Each line of the listing where the string "computer" appears is to be identified and copied.

━━ Data supplied

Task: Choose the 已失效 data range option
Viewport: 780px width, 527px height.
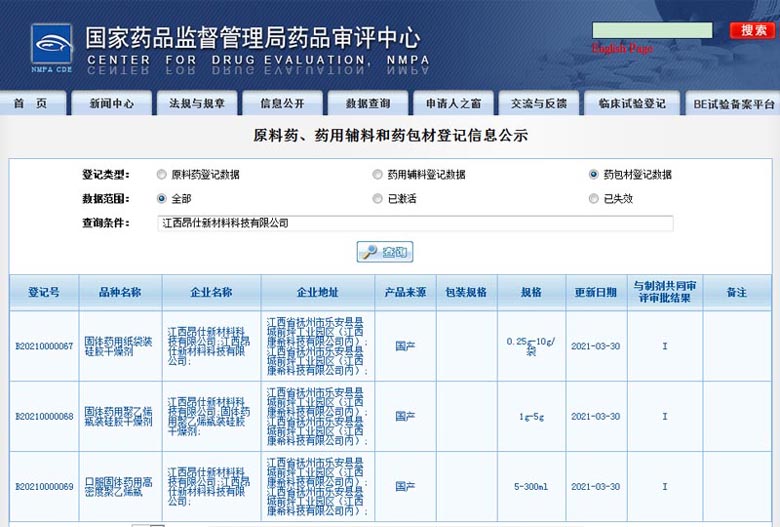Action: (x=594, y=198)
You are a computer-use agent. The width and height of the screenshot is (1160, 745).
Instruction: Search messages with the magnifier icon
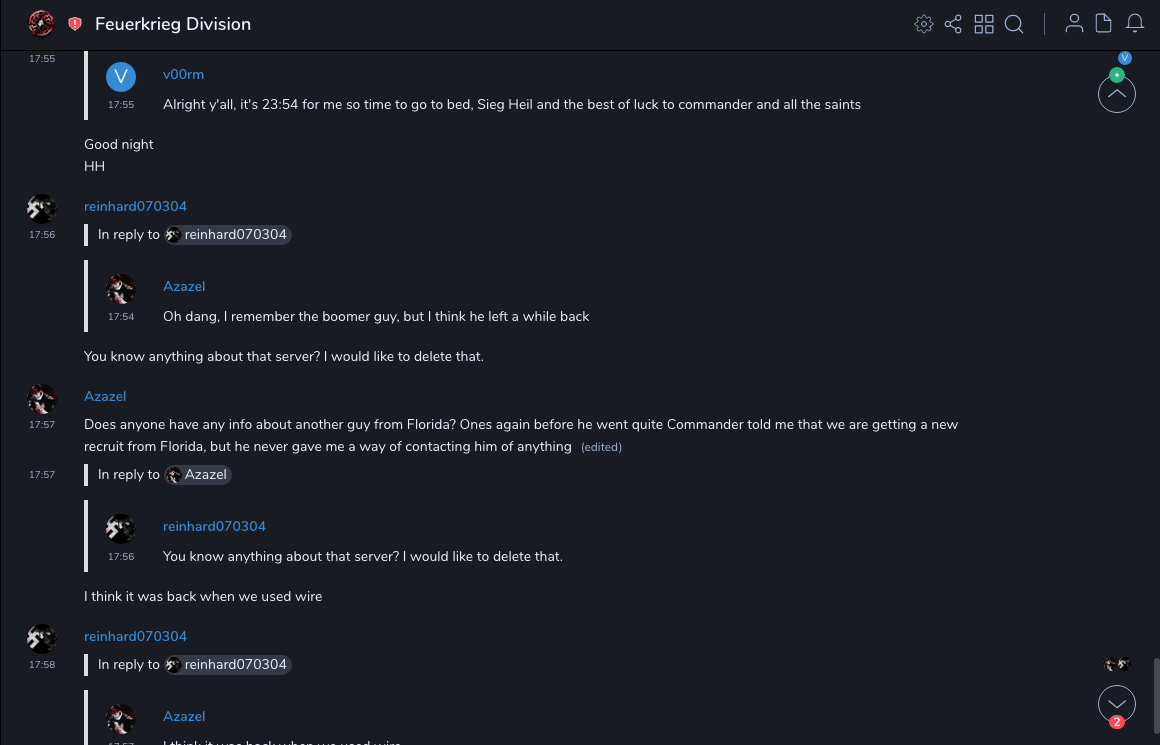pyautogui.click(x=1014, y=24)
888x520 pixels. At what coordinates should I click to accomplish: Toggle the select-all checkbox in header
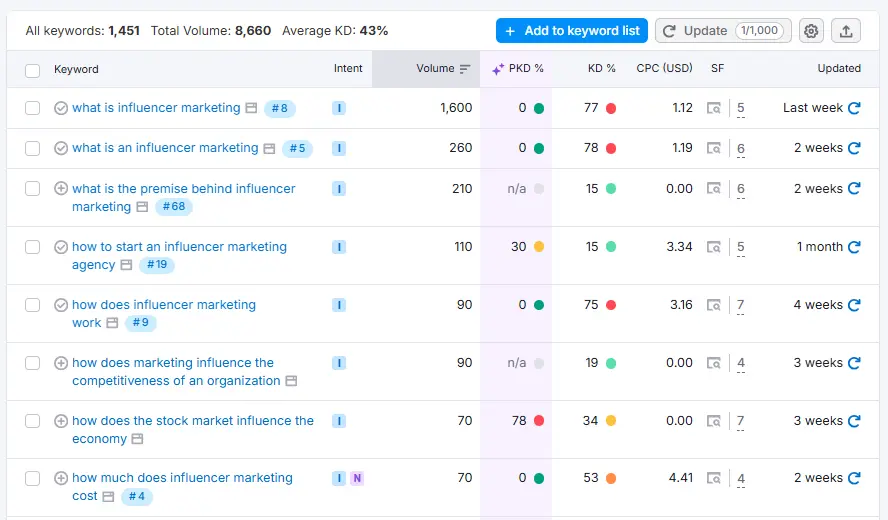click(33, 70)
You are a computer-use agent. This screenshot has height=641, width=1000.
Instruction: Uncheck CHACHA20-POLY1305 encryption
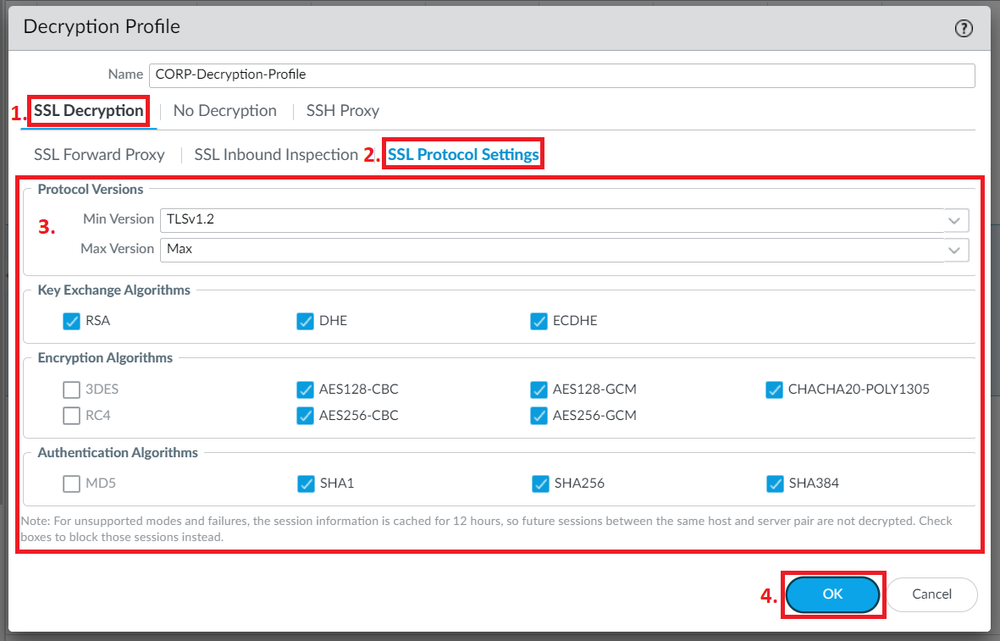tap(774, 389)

━━━━

### Task result
You are a computer-use agent. The width and height of the screenshot is (1160, 745).
You are a computer-use agent. This screenshot has height=641, width=1000.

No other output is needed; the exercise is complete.